Annual report 2017: England, Northern Ireland, Scotland and Wales
Date of publication: October 2017
Our 2017 annual report provides findings relating to people who died by suicide or were convicted of homicide in 2005-2015 across all UK countries. Additional findings are presented on sudden unexplained deaths (SUD) under mental health care in England and Wales.
Our large, internationally unique database is a national case series of suicide, homicide and SUD by mental health patients. This allows us to examine the circumstances surrounding these incidents and changes in trends over time, and to make recommendations for clinical practice and policy to improve safety in mental health care.
Suicide by people under in-patient care has been falling over the last 10 years, but the rate of decline is slowing.
There should be a renewed emphasis on suicide prevention on in-patient wards, with the aim of re-establishing the previous rate of decrease in in-patient suicide.
This could include:
- measures to improve the physical environment, eg removing low-lying ligature points;
- ensuring care plans are in place during agreed leave;
- measures to reduce leaving the ward without agreement, eg improvements to ward milieu, better monitoring of ward access and exit points, and observation protocols.
The days following discharge from in-patient care are a time of particularly high risk. We recommend patients leaving in-patient care be followed up by the service as soon as possible – ideally within three days of discharge. A care plan should also be in place at the time of discharge from hospital.

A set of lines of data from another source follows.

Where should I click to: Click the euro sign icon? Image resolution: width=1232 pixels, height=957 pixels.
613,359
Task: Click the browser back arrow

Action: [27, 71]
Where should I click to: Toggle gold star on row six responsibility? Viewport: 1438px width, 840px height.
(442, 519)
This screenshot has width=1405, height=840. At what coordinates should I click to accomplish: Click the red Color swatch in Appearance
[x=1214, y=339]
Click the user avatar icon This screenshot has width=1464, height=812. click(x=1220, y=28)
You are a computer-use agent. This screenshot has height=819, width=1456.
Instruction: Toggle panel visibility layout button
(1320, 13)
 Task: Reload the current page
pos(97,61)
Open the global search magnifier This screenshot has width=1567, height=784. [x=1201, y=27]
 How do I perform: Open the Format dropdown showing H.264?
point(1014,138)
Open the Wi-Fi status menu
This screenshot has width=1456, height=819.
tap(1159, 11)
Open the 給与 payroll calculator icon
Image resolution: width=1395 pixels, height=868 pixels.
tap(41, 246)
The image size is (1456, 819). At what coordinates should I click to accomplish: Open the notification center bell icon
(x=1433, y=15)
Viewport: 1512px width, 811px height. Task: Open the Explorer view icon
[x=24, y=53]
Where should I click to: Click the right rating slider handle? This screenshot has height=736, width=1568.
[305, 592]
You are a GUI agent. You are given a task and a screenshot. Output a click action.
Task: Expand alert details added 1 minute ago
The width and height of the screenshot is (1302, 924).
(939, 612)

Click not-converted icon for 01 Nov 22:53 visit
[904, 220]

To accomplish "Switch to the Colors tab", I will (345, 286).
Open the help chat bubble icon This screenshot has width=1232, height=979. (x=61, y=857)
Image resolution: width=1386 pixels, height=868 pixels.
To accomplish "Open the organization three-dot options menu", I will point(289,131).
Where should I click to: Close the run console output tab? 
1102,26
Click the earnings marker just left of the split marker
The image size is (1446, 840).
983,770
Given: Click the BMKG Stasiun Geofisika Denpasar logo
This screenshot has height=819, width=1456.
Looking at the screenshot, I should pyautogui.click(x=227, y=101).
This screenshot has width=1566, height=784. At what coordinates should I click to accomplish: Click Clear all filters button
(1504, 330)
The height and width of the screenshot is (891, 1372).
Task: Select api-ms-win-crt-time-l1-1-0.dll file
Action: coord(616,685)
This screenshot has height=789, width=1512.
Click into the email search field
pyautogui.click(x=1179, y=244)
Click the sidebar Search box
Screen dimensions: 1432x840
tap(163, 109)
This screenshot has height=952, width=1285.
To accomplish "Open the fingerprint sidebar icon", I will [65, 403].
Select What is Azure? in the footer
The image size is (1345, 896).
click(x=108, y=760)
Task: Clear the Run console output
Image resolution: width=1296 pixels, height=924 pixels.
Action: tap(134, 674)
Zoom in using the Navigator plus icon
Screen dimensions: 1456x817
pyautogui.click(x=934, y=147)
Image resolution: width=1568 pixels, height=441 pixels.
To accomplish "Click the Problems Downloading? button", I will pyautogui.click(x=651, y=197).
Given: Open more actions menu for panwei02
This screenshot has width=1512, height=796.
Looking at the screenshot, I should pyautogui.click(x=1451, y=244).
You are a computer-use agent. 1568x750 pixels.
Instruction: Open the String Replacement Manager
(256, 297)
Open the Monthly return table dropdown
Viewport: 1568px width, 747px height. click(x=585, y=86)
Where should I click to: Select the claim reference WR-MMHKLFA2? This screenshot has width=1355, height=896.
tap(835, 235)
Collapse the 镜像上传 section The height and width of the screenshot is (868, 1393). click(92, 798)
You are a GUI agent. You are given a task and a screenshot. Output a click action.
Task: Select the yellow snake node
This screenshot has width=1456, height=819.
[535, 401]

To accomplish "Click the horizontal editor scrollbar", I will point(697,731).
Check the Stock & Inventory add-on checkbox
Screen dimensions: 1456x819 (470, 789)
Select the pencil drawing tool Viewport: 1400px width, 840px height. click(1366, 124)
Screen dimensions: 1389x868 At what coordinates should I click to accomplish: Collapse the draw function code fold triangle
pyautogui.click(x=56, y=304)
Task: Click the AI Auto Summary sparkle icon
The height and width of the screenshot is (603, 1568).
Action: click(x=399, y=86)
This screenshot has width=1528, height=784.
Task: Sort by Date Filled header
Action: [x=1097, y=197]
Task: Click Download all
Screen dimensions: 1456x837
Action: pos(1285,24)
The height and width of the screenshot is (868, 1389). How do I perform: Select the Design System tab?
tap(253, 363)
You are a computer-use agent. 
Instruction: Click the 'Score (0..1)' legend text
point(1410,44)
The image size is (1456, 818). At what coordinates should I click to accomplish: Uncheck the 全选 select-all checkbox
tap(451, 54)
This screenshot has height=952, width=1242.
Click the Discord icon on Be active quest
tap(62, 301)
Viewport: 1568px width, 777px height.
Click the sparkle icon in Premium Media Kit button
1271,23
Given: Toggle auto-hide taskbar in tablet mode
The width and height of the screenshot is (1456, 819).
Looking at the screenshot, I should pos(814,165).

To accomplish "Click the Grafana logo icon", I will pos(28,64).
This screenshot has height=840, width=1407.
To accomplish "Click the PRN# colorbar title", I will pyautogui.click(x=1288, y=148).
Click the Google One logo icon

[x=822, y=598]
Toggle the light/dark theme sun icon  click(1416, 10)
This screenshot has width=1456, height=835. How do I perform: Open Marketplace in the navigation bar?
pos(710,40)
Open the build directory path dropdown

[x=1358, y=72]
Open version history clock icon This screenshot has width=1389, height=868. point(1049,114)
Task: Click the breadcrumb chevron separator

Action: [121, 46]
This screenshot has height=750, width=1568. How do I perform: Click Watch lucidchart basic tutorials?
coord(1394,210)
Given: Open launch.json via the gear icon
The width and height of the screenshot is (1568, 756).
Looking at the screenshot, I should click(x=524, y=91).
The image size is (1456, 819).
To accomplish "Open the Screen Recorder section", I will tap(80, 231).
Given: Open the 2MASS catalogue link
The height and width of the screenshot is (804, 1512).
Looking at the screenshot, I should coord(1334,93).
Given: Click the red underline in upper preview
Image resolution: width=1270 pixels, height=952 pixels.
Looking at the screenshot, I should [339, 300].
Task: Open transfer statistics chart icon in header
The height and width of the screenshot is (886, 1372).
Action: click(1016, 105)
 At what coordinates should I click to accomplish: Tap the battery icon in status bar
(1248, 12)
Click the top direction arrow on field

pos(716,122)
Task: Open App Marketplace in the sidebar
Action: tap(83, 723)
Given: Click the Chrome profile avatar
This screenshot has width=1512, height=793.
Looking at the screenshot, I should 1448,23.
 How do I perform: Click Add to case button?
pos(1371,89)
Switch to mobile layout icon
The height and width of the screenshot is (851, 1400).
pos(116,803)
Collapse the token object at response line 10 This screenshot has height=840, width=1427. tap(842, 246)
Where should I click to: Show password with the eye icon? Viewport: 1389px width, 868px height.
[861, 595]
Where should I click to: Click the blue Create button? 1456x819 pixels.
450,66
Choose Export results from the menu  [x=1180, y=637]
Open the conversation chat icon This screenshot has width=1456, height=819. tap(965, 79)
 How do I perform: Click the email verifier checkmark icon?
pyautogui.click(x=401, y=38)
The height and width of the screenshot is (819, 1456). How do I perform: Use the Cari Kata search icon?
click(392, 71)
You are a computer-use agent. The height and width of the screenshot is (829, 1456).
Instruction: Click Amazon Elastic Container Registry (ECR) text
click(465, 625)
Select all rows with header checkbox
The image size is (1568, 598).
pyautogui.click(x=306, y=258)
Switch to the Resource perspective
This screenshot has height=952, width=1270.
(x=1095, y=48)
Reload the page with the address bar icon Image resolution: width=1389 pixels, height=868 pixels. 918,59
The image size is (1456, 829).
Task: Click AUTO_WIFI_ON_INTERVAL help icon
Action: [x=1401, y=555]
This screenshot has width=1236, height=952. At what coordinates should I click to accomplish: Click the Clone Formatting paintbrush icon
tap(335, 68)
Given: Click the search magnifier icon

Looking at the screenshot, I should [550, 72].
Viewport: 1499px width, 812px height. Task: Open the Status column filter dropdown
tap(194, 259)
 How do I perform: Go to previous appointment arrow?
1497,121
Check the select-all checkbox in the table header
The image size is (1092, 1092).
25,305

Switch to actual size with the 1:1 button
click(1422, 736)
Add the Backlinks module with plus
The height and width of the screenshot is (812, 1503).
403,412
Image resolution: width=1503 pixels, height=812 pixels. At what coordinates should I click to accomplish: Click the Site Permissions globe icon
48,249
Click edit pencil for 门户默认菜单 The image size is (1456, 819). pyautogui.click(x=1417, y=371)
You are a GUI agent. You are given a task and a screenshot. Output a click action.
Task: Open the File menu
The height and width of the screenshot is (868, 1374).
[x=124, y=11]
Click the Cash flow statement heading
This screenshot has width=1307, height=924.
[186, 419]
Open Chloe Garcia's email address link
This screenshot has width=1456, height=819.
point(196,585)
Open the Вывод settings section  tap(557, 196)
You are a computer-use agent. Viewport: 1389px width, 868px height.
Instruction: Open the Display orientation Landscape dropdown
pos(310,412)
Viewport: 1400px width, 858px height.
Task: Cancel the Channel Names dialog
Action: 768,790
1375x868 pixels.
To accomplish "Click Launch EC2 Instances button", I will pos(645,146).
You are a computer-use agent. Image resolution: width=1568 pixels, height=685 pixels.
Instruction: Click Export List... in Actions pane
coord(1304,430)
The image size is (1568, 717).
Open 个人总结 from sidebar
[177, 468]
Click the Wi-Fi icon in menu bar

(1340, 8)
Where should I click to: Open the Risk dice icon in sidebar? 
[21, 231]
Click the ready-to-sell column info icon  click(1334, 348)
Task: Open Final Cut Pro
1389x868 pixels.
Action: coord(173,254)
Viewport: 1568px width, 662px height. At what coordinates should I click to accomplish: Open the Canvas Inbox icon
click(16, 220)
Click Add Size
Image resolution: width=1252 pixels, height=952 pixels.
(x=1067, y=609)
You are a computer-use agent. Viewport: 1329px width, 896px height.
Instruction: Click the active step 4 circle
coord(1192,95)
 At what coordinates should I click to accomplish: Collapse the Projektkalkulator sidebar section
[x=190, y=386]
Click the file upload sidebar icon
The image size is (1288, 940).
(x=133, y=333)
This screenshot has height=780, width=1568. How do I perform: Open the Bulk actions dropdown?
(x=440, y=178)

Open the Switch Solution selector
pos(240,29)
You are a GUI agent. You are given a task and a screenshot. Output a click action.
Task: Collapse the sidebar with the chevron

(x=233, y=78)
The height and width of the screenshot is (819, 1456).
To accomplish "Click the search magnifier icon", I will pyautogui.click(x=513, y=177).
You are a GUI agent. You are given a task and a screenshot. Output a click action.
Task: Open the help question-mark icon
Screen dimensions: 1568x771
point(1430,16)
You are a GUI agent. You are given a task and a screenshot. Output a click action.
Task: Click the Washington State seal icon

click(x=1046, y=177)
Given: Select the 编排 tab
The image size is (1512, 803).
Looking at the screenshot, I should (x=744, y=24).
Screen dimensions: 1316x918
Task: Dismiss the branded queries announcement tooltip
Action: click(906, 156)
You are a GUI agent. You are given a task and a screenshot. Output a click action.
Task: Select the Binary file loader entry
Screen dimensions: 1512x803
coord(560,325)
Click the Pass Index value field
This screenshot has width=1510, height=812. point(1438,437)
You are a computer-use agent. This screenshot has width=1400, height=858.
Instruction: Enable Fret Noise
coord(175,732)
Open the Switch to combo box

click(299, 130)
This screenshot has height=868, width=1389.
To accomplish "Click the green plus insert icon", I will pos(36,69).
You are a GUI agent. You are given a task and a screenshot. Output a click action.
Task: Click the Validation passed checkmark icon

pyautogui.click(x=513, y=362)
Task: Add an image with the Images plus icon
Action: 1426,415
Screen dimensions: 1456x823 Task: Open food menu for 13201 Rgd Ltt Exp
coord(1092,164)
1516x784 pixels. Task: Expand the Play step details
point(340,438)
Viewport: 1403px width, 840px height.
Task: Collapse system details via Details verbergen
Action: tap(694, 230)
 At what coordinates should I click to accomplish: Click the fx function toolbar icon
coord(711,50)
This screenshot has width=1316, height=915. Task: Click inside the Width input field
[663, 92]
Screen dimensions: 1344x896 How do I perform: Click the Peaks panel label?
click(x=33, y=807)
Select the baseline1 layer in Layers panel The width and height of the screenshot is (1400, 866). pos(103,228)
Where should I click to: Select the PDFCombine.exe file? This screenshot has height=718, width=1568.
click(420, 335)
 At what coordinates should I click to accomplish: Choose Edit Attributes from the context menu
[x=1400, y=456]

The number of suicides with a diagnosis of eating disorder, autism spectrum disorder or dementia has risen. Although this is likely to reflect a rising number of patients with these diagnoses under mental health care, we ask clinicians to be aware that patients with these diagnoses may feel suicidal.
We recommend mental health staff have access to specialist support in treating patients with these diagnoses.
Reducing suicide by opiate overdose
The most common drugs used in self-poisoning are opiates, and the number of deaths by opiate poisoning is rising. Clinicians and pharmacists should be aware of the potential risks of opiate and opiate-containing analgesics.
Safer prescribing in primary and secondary care remains crucial, particularly for patients with long-term pain, a group who are at high suicide risk. We recommend that only short-term supplies be prescribed or kept at home.
Alcohol and drug misuse
Our findings add to the evidence that much of the risk to others from mental health patients is related to co-existing drug or alcohol misuse rather than mental illness itself. This is an important message in combating stigma.
We recommend a greater focus on alcohol and drug misuse in risk management in mental health care, with specialist substance misuse and mental health services working closely together.
Patient homicides and courts
Our findings raise concerns about patients with severe mental illness being sent to prison rather than hospital following conviction for homicide. Further investigation of whether these decisions are appropriate should now be undertaken by health and justice agencies.